* PROBLEM *
Transcribe verbatim every line from the line containing "Click Richard Lee's profile photo at top" to the end of the entries, including both endpoints. Output nothing beyond those lines.

[Collected data]
[Start of section]
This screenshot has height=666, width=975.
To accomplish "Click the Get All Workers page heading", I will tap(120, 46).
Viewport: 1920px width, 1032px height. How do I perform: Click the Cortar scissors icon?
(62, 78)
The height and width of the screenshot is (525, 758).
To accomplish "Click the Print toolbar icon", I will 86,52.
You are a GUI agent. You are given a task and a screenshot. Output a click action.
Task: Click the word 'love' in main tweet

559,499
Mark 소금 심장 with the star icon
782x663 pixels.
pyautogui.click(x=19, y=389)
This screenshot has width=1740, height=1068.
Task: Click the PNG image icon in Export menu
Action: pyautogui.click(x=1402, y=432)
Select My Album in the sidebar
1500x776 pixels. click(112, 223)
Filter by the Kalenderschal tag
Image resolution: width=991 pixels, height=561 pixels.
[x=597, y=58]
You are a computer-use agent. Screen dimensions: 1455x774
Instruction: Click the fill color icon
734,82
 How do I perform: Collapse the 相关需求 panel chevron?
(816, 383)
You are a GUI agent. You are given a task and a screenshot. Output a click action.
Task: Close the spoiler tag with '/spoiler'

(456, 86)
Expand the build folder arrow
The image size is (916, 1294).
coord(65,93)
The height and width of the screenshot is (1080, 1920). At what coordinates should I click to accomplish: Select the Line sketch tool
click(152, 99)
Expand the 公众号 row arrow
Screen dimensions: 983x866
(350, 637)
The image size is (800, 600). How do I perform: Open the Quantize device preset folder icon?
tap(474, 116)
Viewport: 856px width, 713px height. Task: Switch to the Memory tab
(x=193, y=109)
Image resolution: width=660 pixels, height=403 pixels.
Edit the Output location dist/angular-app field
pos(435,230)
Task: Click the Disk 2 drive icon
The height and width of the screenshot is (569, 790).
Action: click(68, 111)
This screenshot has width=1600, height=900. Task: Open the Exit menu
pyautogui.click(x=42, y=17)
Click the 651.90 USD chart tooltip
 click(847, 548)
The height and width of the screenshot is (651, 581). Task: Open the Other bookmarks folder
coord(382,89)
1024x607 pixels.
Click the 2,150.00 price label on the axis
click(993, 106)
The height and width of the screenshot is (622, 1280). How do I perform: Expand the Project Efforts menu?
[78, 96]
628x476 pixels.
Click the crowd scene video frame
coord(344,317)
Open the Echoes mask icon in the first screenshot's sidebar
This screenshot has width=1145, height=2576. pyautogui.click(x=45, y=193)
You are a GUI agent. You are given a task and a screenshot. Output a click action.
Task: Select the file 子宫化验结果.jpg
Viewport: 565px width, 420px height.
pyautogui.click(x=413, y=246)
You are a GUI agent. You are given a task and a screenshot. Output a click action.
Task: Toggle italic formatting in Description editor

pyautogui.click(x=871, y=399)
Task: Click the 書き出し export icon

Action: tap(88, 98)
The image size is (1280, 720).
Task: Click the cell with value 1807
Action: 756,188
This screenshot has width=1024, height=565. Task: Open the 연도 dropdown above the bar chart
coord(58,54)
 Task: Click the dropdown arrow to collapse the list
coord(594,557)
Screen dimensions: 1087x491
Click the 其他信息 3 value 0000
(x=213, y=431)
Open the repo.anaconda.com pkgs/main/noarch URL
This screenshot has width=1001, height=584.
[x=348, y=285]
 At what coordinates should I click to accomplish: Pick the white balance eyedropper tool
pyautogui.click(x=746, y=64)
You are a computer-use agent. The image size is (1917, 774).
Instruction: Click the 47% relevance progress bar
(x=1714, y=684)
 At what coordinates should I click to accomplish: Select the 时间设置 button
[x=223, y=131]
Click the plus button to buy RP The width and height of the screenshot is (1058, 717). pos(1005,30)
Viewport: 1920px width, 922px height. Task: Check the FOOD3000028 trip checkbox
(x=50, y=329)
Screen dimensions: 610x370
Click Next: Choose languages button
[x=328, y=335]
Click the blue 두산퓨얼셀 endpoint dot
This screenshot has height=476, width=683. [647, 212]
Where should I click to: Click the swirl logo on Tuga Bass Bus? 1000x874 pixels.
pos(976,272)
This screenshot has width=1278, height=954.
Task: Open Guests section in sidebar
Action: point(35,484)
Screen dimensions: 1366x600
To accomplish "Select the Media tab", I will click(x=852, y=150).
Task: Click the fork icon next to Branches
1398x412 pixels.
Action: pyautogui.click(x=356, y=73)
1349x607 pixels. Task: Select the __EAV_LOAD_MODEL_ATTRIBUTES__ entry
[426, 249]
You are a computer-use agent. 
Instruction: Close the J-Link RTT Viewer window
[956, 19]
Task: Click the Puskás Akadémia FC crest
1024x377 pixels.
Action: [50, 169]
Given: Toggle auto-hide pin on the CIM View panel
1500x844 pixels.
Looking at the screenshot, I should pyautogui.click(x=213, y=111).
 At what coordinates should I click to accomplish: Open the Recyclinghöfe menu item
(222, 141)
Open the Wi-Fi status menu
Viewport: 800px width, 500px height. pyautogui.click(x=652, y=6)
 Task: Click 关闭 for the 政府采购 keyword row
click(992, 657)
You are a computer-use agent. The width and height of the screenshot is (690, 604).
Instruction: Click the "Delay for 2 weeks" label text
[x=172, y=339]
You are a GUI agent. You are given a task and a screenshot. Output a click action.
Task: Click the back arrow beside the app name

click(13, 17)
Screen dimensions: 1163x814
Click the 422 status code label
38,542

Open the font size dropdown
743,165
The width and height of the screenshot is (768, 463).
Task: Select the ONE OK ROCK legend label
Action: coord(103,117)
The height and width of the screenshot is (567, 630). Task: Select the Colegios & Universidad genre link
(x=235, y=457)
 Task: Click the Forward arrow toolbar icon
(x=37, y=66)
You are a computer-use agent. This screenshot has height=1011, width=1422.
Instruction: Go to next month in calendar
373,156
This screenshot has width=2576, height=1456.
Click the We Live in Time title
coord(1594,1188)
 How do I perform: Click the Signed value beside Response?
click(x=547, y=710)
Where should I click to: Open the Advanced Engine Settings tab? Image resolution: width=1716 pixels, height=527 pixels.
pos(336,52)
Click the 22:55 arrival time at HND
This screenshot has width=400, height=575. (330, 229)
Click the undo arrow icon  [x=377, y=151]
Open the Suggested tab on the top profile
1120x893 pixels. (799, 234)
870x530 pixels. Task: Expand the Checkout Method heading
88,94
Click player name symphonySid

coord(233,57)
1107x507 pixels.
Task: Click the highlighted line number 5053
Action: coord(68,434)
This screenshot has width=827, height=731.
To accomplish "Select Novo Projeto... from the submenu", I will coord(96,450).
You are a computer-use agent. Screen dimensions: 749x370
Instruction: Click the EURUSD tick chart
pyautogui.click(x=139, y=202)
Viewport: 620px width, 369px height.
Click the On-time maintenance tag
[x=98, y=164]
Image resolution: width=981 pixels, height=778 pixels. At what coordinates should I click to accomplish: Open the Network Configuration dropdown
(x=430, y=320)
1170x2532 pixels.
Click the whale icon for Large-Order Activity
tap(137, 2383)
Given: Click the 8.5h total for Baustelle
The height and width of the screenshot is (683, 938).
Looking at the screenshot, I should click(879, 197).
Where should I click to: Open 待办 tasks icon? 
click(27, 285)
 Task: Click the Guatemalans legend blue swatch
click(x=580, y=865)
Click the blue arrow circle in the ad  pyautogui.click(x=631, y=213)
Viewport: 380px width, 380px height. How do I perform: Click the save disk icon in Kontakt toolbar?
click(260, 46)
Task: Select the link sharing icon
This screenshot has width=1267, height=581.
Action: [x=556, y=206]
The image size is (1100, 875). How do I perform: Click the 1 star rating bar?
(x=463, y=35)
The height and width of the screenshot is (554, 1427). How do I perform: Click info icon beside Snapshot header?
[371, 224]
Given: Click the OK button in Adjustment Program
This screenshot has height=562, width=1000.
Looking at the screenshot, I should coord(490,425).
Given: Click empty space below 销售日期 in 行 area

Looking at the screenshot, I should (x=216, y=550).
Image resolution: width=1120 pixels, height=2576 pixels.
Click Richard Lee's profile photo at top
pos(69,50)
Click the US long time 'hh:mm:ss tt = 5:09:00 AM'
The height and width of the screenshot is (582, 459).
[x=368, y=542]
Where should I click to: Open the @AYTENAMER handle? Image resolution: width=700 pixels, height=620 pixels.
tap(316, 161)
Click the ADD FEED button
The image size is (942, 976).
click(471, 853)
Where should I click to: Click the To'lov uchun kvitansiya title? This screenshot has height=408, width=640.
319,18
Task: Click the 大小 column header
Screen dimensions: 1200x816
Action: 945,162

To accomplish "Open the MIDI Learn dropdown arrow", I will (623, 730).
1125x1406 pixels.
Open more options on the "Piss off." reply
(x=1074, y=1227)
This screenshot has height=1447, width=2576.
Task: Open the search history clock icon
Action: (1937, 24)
[End of section]
* TASK RESULT *
Click Richard Lee's profile photo at top
pos(69,50)
Click the US long time 'hh:mm:ss tt = 5:09:00 AM'
The height and width of the screenshot is (582, 459).
[x=368, y=542]
Where should I click to: Open the @AYTENAMER handle? Image resolution: width=700 pixels, height=620 pixels.
tap(316, 161)
Click the ADD FEED button
The image size is (942, 976).
click(471, 853)
Where should I click to: Click the To'lov uchun kvitansiya title? This screenshot has height=408, width=640.
319,18
Task: Click the 大小 column header
Screen dimensions: 1200x816
Action: 945,162

To accomplish "Open the MIDI Learn dropdown arrow", I will (623, 730).
1125x1406 pixels.
Open more options on the "Piss off." reply
(x=1074, y=1227)
This screenshot has height=1447, width=2576.
Task: Open the search history clock icon
Action: (1937, 24)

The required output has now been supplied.